The invention discloses a kind of papaya chitinase and its preparation method and application.The present invention obtains the chitinase coding gene sequence in papaya (Carica Papaya), the nucleotide sequence after optimization is as shown in SEQ ID NO.2 according to Pichia pastoris codon-bias using full genome synthetic method.Efficient secretory expression further is carried out to the chitinase coding gene of optimization this described using pichia yeast expression system, obtains papaya chitinase, its amino acid sequence is as shown in SEQ ID NO.1.The papaya chitinase that the present invention obtains has higher hydrolysing activity to the chitosan substrate of low deacetylation, crude enzyme liquid caused by shake flask fermentation is the hydrolysis ability with 1mL (protein content about 0.18mg) degraded 0.5g chitosans, and same amount of chitosan of degrading about needs papain 20mg, efficiency improves more than 100 times in theory;With good prospects for commercial application.

Description

A kind of papaya chitinase and its preparation method and application
Technical field
The invention belongs to chitinase technical field, and in particular to a kind of papaya chitinase and preparation method thereof and should With.
Background technology
Chitinase (Chitinase, EC.3.2.1.14) is widely present in ancient bacterium, bacterium and eucaryote, main point Cloth is in glycoside hydrolase (Glycoside Hydrolases, GH) family 18 and 19.Industrially, due to lacking economical and efficient Specific chitosan hydrolyzate enzyme (including chitinase and chitosan enzyme), often using the non-spy such as protease and cellulase Different in nature commodity enzyme hydrolyzing chitosan is to prepare chitosan oligosaccharide.Because the enzyme with chitosan hydrolyzate activity is in these commercial enzymes Proportion is extremely low, larger with enzyme amount, and the production cost of chitosan oligosaccharide also accordingly increases.Therefore, it is a series of there is an urgent need to develop The chitosan hydrolyzate enzyme of economical and efficient is to meet the needs of industrial chitosan oligosaccharide produces.

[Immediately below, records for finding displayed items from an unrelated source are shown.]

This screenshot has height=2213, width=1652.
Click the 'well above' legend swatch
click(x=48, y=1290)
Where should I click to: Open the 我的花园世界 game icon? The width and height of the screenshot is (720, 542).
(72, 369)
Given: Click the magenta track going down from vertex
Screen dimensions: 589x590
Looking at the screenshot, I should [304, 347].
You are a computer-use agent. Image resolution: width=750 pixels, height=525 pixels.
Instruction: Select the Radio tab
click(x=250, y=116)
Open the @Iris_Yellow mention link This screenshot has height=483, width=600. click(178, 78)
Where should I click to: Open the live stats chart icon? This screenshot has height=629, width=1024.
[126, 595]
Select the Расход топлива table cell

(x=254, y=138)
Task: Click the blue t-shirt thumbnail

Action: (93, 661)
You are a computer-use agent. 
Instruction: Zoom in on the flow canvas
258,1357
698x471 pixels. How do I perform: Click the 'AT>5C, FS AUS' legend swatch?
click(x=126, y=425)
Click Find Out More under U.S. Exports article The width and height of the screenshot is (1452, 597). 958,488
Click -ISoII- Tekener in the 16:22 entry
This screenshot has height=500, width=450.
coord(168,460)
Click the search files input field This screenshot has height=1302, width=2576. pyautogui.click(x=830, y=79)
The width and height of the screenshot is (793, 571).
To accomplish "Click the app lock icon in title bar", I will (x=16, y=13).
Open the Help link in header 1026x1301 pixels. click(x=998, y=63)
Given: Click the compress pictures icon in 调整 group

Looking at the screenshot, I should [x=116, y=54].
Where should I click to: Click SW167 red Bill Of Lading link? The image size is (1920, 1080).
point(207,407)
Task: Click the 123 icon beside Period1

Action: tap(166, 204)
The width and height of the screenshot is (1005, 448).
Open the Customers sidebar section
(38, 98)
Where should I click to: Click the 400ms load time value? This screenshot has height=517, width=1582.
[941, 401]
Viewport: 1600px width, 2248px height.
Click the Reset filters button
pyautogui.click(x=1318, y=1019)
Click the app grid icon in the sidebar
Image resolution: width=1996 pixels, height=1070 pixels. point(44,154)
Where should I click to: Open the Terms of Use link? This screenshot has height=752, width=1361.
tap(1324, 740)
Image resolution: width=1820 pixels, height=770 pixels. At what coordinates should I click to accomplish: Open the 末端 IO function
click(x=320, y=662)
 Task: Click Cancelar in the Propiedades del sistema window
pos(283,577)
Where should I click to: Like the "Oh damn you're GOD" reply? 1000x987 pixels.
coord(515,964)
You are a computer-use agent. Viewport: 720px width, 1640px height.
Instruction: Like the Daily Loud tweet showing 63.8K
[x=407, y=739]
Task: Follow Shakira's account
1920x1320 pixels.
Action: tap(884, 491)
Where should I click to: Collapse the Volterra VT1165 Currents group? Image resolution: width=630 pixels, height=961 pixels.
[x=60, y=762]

The content of the invention
It is an object of the present invention to provide a kind of papaya chitinase and its preparation method and application;Aim to provide one kind The specific chitinase of economical and efficient.
Present invention technical scheme used to achieve the above object is as follows:
The present invention to the codon of papaya chitinase (GH19 families) encoding gene by optimizing, in favor of it Secreting, expressing is realized in Pichia pastoris, so as to efficiently quickly obtain the high papaya chitinase of hydrolysing activity.
A kind of papaya chitinase provided by the invention, its amino acid sequence is as shown in SEQ ID NO.1:
Present invention also offers a kind of papaya chitinase gene, encodes above-mentioned papaya chitinase.Preferably, The nucleotide sequence of the papaya chitinase gene is as shown in SEQ ID NO.2:
Present invention also offers the recombinant expression carrier for including above-mentioned papaya chitinase gene.Preferably, the table It is pGBG1 up to carrier, expression vector pGBG1 is obtained in the following way:
By carrying out codon optimization to the signal peptide sequence (referring to shown in SEQ ID NO.4) in expression vector pPIC9, The new signal peptide sequence (referring to shown in SEQ ID NO.5) for being adapted to express in Pichia pastoris is obtained, and utilizes Nsi I/Xho I double digestions substitute the signal peptide sequence shown in SEQ ID NO.5 signal peptide shown in original SEQ ID NO.4, are expressed Carrier pGBG1.Expression vector pGBG1 can make destination protein secreting, expressing more efficient in Pichia pastoris.
Wherein, expression vector pPIC9 and Pichia pastoris GS115 is commercially produced product.
The preparation method of papaya chitinase of the present invention is:By above-mentioned recombinant expression carrier (for example, nucleosides Chitinase gene of the acid sequence as shown in SEQ ID NO.2 is built into expression vector) Pichia pastoris is imported, induction is simultaneously Obtain the chitinase of secreting, expressing.Preferably, the Pichia pastoris is GS115.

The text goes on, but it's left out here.